ASSIGNMENT: Every line below that holds the string "arrow" should be copied.

RECORDS SHOWN:
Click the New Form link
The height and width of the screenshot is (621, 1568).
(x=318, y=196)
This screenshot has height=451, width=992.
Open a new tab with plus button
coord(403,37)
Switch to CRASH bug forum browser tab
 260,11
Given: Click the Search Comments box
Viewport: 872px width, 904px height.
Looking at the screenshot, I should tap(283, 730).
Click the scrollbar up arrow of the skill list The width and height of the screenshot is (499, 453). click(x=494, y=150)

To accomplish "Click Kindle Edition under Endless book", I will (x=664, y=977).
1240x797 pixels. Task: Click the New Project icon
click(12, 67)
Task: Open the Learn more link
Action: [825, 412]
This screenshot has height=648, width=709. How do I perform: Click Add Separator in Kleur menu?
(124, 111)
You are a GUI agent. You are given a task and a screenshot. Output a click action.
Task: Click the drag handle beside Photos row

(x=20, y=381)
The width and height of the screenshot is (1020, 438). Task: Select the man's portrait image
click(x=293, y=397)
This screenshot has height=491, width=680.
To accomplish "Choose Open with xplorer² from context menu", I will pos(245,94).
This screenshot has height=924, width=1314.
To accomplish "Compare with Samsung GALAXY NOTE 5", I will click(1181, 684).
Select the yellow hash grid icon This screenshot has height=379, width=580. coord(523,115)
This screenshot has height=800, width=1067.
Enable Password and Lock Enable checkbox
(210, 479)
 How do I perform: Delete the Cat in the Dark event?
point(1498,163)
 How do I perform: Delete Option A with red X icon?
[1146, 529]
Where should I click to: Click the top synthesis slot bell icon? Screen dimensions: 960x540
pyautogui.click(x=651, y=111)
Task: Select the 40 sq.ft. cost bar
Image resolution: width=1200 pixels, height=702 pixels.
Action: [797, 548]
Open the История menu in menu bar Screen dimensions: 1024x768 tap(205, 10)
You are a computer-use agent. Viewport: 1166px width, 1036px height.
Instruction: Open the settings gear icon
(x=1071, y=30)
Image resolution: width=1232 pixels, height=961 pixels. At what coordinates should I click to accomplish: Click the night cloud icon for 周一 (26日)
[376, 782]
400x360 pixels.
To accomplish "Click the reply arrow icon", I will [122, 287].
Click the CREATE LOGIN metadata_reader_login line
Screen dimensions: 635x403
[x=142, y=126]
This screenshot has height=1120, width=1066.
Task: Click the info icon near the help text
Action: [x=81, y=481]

RESULT FOR THIS TASK:
Click the scrollbar up arrow of the skill list The width and height of the screenshot is (499, 453). click(x=494, y=150)
To accomplish "Click the reply arrow icon", I will [122, 287].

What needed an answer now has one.